Saturday afternoon I stopped off at the Southern California Junior Statesmen Spring State Convention. It's always energizing to see high school students interested in political issues.

I sat in on a debate: Resolved, the legalization of marijuana should be an issue left up entirely to the states.

It was fascinating to watch the main speakers trying to figure out how to persuade the crowd to their side.

The main Pro speaker, Matthew Hanson of Marywood-Palm Valley High School, started out by trying to change the subject. He argued the debate wasn't about whether marijuana should be legal or not, instead he wanted to discuss the importance of states' rights. (OK, he gets points in the Junior Statesmen scorebook for that -- but it was clear that "states' rights" was not the reason more than 100 students picked this debate to attend out of the 7 debates happening at the same time.)

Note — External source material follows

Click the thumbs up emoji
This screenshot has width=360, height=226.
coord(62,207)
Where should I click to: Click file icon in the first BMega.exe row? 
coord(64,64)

The main Con speaker, Nadia Mokhtari of Burroughs High School, didn't take the bait and shrewdly ignored the states' rights issue. Instead she went with a myriad of reasons the federal government should decriminalize marijuana and had the crowd in the palm of her hand. (Given the age demographics of the room it was a pretty pro-pot crowd.)

Hanson, in his closing remarks, astutely recognizing he was getting creamed completely changed his arguments and went with the notion that the federal government will never legalize marijuana and instead, we the brilliant people of the great State of California should take the matter into our own hands and take care of it for ourselves -- we shouldn't have to wait for the federal government to legalize marijuana.

And in a stunning turnaround, the audience voted something like 120 to 10 in favor of the resolution.

I was impressed!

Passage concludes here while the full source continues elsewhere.